Passage to read —
*** Block opens ***

Internet start up employees work on their computers at 3W Coffee in Beijing earlier this year. Mobile device usage and e-commerce are in wide use in China, and now the Communist Party wants to compile a “social credit” score based on citizens’ every activity. (Michael Robinson Chavez/The Washington Post) (Michael Robinson Chavez/The Washington Post)
BEIJING – Imagine a world where an authoritarian government monitors every single thing you do, amasses huge amounts of data on almost every interaction you make, and awards you a single score that measures how “trustworthy” you are.
In this world, anything from defaulting on a loan to criticizing the ruling party, from running a red light to failing to care for your parents properly could see you lose points.
And in this world, your score becomes the ultimate truth of who you are, determining whether you can borrow money, get your children into the best schools or travel abroad; whether you get a room in a fancy hotel, a seat in a top restaurant — or even just get a date.
This is not the dystopian superstate of Steven Spielberg’s Minority Report, in which all-knowing police stop crime before it happens. But it could be China by 2020.
It is the nightmare scenario contained in China’s ambitious plans to develop a far-reaching social credit system, a plan that the Communist Party hopes will build a culture of “sincerity” and a “harmonious Socialist society” where “keeping trust is glorious.”

*** Block closes ***

Provided data —
*** Block opens ***

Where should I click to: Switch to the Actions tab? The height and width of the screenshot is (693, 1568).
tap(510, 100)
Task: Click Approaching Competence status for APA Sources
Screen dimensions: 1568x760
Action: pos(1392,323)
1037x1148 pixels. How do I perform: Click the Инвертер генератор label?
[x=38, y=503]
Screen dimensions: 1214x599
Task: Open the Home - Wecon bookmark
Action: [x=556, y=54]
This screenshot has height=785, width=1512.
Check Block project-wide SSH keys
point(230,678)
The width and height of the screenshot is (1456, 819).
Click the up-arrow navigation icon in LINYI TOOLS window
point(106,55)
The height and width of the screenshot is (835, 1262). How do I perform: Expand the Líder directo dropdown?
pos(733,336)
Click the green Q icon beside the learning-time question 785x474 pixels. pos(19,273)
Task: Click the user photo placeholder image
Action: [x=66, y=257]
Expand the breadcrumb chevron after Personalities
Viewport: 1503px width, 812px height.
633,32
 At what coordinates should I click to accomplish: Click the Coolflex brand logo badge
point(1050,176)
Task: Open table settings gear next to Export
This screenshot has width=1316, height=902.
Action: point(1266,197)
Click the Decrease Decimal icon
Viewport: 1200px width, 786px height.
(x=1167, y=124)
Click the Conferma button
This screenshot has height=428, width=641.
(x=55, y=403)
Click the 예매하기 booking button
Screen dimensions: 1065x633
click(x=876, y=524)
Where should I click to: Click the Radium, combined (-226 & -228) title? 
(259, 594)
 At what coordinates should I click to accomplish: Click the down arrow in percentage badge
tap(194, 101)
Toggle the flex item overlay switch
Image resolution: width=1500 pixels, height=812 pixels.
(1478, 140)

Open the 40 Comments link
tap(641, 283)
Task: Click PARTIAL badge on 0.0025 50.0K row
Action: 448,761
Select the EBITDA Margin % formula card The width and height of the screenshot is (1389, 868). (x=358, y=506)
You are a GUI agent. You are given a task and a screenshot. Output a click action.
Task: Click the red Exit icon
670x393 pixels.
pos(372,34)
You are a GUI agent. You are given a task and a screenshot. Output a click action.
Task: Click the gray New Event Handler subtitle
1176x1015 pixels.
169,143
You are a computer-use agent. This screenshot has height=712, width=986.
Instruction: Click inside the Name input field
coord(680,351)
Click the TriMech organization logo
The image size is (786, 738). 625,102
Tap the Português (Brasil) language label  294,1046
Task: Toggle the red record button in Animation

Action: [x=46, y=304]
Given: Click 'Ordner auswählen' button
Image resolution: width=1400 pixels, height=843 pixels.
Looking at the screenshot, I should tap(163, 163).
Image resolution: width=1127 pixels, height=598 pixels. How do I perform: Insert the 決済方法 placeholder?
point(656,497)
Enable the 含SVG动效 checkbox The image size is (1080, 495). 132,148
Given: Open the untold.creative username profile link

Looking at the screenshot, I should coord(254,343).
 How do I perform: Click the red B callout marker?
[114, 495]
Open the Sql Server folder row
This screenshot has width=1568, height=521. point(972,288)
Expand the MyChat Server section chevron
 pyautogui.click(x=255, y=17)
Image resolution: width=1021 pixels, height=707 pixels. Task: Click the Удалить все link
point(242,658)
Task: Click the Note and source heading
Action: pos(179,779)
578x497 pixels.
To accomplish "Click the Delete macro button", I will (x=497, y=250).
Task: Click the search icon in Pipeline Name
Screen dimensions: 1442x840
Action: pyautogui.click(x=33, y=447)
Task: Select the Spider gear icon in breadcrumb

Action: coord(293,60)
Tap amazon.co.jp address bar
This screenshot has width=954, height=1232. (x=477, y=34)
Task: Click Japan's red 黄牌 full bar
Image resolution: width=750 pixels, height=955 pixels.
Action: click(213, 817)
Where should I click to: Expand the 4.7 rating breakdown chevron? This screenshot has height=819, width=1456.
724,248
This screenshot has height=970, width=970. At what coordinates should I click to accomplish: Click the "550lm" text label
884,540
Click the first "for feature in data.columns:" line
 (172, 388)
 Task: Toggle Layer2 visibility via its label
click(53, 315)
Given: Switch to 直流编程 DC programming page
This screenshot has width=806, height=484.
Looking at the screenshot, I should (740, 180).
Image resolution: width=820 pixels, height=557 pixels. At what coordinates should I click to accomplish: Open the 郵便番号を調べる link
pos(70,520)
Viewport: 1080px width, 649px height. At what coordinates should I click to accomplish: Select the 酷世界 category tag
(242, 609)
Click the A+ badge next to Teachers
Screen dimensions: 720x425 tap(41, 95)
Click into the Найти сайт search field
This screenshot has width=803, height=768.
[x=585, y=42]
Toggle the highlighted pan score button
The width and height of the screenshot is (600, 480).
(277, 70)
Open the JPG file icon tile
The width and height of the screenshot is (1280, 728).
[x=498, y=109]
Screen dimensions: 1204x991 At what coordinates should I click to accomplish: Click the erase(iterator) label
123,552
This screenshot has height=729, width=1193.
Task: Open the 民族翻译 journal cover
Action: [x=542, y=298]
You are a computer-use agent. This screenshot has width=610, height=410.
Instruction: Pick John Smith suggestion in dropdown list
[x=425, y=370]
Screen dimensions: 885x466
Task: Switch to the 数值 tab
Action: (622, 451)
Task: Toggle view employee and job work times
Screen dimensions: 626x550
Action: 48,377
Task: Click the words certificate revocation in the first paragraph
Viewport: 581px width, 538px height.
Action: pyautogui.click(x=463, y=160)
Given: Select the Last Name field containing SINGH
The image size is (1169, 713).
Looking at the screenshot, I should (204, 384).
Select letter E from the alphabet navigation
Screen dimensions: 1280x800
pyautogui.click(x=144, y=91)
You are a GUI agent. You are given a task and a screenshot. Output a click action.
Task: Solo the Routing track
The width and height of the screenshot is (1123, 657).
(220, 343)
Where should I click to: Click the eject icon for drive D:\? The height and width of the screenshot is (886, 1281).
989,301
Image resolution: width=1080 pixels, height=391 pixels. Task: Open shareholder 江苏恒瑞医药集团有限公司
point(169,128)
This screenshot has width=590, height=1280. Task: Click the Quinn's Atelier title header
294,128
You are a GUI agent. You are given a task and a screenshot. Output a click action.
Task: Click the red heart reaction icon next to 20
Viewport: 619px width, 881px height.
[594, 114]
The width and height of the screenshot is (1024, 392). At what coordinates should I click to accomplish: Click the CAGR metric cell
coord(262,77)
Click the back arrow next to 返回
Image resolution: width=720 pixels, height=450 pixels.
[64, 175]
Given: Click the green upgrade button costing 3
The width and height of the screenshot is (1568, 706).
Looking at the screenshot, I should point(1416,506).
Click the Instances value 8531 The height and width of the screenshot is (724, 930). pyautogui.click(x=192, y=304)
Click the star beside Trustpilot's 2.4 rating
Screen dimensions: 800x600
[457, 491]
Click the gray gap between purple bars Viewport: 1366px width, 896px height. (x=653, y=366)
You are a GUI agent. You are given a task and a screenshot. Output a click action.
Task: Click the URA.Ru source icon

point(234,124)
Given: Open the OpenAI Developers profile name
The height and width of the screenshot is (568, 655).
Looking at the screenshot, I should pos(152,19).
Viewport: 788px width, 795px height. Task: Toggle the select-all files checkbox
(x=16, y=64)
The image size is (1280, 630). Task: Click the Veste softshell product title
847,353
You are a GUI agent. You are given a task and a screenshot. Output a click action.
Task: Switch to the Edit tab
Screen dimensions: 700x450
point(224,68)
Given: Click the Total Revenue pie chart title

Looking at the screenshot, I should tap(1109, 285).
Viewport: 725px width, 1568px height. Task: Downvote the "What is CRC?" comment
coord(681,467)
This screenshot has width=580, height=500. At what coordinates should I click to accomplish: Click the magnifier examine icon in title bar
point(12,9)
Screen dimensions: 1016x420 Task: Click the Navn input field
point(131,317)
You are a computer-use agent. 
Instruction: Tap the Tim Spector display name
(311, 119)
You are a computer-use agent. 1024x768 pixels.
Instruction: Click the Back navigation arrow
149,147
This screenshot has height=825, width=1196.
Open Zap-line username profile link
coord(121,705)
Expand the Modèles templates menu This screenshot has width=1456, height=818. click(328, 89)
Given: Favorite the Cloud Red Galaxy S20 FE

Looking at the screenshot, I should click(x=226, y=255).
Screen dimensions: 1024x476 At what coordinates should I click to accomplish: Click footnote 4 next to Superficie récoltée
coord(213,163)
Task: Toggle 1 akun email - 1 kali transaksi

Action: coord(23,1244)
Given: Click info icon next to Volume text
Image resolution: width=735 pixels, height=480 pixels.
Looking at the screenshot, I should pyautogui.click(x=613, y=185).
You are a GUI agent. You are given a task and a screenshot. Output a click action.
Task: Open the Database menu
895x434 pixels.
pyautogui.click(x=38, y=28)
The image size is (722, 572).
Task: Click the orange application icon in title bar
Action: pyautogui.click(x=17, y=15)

*** Block closes ***

Required tasks —
A. Answer these questions using the article on China's social credit plans.
(i) Where are the internet start-up employees in the photo caption working?
(ii) By what year does the article say this could be China?
(iii) Which Steven Spielberg film does the article mention?
B. From the article on China's social credit plans, copy the part that begins with the words containing "And in this" and ends with "China by 2020.".

Numbered answers —
A.
(i) At 3W Coffee in Beijing.
(ii) 2020.
(iii) Minority Report.

B.
And in this world, your score becomes the ultimate truth of who you are, determining whether you can borrow money, get your children into the best schools or travel abroad; whether you get a room in a fancy hotel, a seat in a top restaurant — or even just get a date.
This is not the dystopian superstate of Steven Spielberg’s Minority Report, in which all-knowing police stop crime before it happens. But it could be China by 2020.